El Collar Linear Link, con su estructura tipo choker, también crea un contraste moderno que resalta la zona del cuello y los hombros.

Off-shoulder:

El escote off-shoulder deja los hombros descubiertos y dirige la atención hacia la parte superior del torso.

El collar ideal: piezas cercanas al cuello o con presencia moderada.

Qué evitar: collares demasiado largos que compitan con el protagonismo de los hombros.

Cómo aplicarlo en la práctica: un collar estructural puede aportar equilibrio visual.

El Collar Urban Link, con sus eslabones marcados, crea un contraste interesante con este tipo de escote.

El Collar Linear Link, más discreto y geométrico, es una opción más sutil pero igualmente elegante.

Halter:

El escote halter se ajusta detrás del cuello y crea una estructura marcada alrededor de esta zona.

El collar ideal: piezas delicadas que complementen el escote sin competir con él.

Qué evitar: collares demasiado gruesos o largos que interfieran con la forma de la prenda.

Cómo aplicarlo en la práctica: un collar sutil suele ser suficiente para completar el look con elegancia.

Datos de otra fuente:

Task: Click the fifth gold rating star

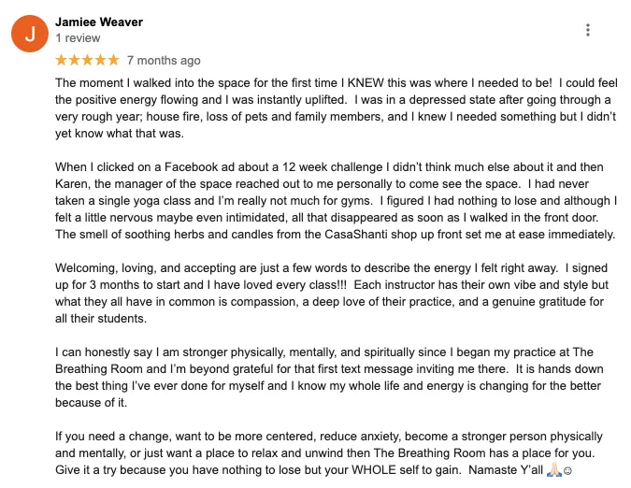Action: 113,61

El Collar Aura Bicolor, con su corazón pequeño y delicado, funciona muy bien con este tipo de escote porque añade detalle sin romper la estructura del halter.

Conclusión

Elegir el collar correcto no significa seguir reglas estrictas, sino comprender cómo funcionan la proporción, la forma y el equilibrio visual.

Las piezas versátiles permiten adaptar la caída según el escote, la prenda y la ocasión. Collares como Amara, Aura, Aura Bicolor, Balance, Urban Link o Linear Link están pensados precisamente para acompañar distintos estilos sin perder elegancia ni intención.